A C-53 with five members of the military crashed on a Greenland ice cap in the southwestern portion of the island. The men survived and were in radio contact. Aircraft was diverted from the area that was being ferried over to Europe for the conflict. 

"There was a B-17 that was searching for the crash site of the C-53," Frank Marley with Global exploration and recovery said. "It also went down in the ice caps. Now, you have five stranded in one plane and nine more from the B-17 crash."

The Coast Guard, which had a Cutter called the Northland in the area, received the call for assistance. The Cutter had a water plane called a Grumman Duck. The plane was sent out to try and help the fallen servicemen.

"So the two-person crew, pilot John Pritchard and Radioman Benjamin Bottoms, took off," Marley said. "They managed a successful landing on the Greenland ice cap and hauled back the two most injured back to the Northland. The next day, they went back to the B-17 where they picked up the corporal in an effort to go back for supplies. On the way back, the plane crashed into the ice."

After WWII, the crash site was documented for five years with the plane seen on the surface. 

"The wings had sheared off forward," Marley said. "It was tail high. So, it was confirmed and documented on a couple maps. It wasn't a high priority at the time."

After five years, the aircraft disappeared. 

"Likely what happened was snow covered it up," Marley said. "That snow turned to ice and the plane just kept sinking and getting deeper in the snow and ice."

Fifteen miles away there is a famous site called the lost squadron. It contains a group of bombers and P-38s that went down. A P-38 in the mid-1990s was recovered while under 268 feet of ice. 

"It shows you how deep in the ice these planes can be," Marley said. "We believe the plane we are looking for is about 40 feet deep and we have it located into about a three-mile radius."

The conditions are extreme, and most areas in Greenland are hard to get to. Marley and his team are volunteering their time to find the men and the wreckage because they feel it's just the right thing to do.

"No one gets left behind," Marley said. "I serve with the Alaska National Guard, you just don't leave people behind.

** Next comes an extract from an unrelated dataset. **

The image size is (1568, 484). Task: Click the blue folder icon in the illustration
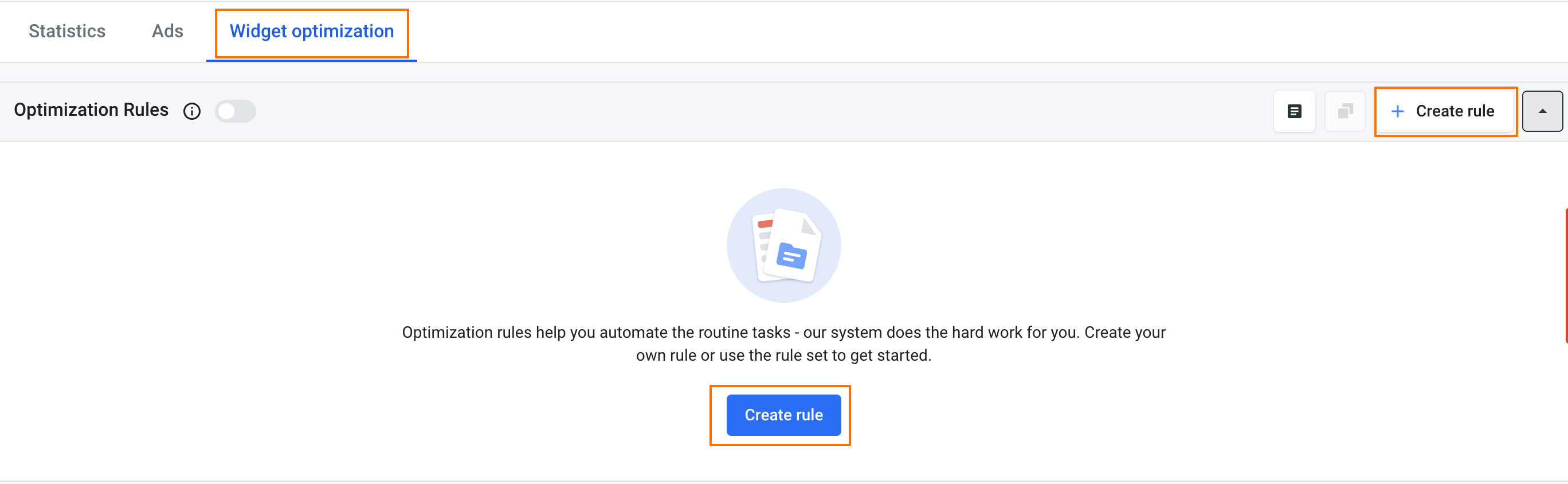click(x=792, y=256)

From what I know, a military branch tried to locate the plane in the mid-'70s via helicopter but the conditions weren't right and they didn't know where they were going." 

Marley and his crew have been exploring and scanning the area for over a decade. Their motivation is fueled by the families of the fallen servicemen. 

"That's our main focus," Marley said. "Nancy Pritchard is the 94-year-old sister of the pilot John Pritchard. Her dream is to have her brother brought home before she passes."

On July 5, Frank Marley will begin his journey back to Greenland. He and his crew will spend 20 days on the ice looking and searching. If they do find anything, they will alert the Department of Defense and provide proof of their findings. It'll be at that time that the search gets handed over and the Department of Defense will work on bringing the fallen soldiers home.